Pro Familia hat deshalb dafür gekämpft, wieder bundesweit den kostenlosen Zugang zu ärztlich verordneten Verhütungsmitteln einzuführen. Für Christian Reisenberg, Geschäftsführer von Pro Familia München, ist die "selbstbestimmte Familienplanung" ein Grundrecht. "Die meisten Frauen, die eine Langzeitverhütung wollen, haben schon mehrere Kinder", berichtet Helga Schwarz . "Sie können es finanziell nicht stemmen, die Pille zu kaufen, oder das Einsetzen einer Spirale zu bezahlen." Seit 2006 hat deshalb Pro Familia versucht, diesen Frauen mit Spendengeldern und einem Zuschuss der Stadt für Härtefälle zu helfen. Doch das hat den Bedarf nicht decken können, nur etwa 250 Frauen pro Jahr konnte Pro Familia helfen.

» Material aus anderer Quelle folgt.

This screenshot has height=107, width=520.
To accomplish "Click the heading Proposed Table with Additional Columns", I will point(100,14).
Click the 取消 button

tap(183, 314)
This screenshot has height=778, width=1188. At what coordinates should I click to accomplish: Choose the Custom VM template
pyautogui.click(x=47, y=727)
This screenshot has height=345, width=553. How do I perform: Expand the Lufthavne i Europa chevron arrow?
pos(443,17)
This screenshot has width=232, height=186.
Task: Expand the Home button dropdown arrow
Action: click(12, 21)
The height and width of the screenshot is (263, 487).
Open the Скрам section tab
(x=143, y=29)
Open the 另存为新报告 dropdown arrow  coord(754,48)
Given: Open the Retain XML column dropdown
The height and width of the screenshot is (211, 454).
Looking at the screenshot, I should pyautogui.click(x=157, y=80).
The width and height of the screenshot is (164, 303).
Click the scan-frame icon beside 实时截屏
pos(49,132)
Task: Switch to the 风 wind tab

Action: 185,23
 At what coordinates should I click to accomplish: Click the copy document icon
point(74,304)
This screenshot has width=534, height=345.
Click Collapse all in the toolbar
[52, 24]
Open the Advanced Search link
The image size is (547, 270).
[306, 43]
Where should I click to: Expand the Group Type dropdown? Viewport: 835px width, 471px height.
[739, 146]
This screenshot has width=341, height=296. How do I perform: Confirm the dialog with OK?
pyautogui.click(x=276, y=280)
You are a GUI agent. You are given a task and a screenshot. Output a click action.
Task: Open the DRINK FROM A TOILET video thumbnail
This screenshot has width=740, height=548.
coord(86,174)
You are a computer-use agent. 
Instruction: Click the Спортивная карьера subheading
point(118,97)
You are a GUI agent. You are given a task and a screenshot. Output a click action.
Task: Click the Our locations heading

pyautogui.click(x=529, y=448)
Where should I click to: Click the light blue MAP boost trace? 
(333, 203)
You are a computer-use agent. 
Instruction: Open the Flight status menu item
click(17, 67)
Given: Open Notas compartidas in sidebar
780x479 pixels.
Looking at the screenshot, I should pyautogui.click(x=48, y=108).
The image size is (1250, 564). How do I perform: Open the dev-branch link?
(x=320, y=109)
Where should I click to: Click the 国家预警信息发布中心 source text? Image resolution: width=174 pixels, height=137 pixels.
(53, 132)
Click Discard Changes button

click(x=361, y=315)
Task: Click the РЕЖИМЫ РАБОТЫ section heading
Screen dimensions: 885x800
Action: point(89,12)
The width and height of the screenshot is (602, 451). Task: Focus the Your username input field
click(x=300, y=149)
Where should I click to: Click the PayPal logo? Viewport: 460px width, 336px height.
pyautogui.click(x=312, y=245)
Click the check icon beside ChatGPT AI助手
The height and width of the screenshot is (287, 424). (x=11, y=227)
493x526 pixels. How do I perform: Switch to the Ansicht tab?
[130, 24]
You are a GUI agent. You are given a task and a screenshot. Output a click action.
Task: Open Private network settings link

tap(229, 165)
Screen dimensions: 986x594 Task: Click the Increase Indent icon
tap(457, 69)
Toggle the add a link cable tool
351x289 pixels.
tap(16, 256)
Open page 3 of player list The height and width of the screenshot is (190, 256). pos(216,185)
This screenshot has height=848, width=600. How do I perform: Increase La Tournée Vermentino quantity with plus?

Um so mehr freut sich die Ärztin nun, dass das Sozialreferat die Verhütung für Menschen mit geringem Einkommen als freiwillige Leistung finanzieren will, auch wenn die Stadtkämmerei Bedenken hat. "Eigentlich müsste die Leistung bundesweit wieder eingeführt werden", erklärt Helga Schwarz.

Pro Familia werde deshalb weiter dafür kämpfen, dies zu erreichen, betont Reisenberg, zumal die Forderung inzwischen von fast allen Sozial- und Familienministern der Länder unterstützt wird. Nur Bayern habe sich quergelegt. Dabei, sagt Reisenberg kopfschüttelnd, muss der Freistaat bei Frauen mit geringem Einkommen immer dann, wenn es zu einem straffreien Schwangerschaftsabbruch kommt, letztlich die Kosten dafür übernehmen. Das Land Berlin dagegen habe, ungeachtet seiner finanziellen Lage, den kostenlosen Zugang zur Verhütung über all die Jahre immer aufrecht erhalten.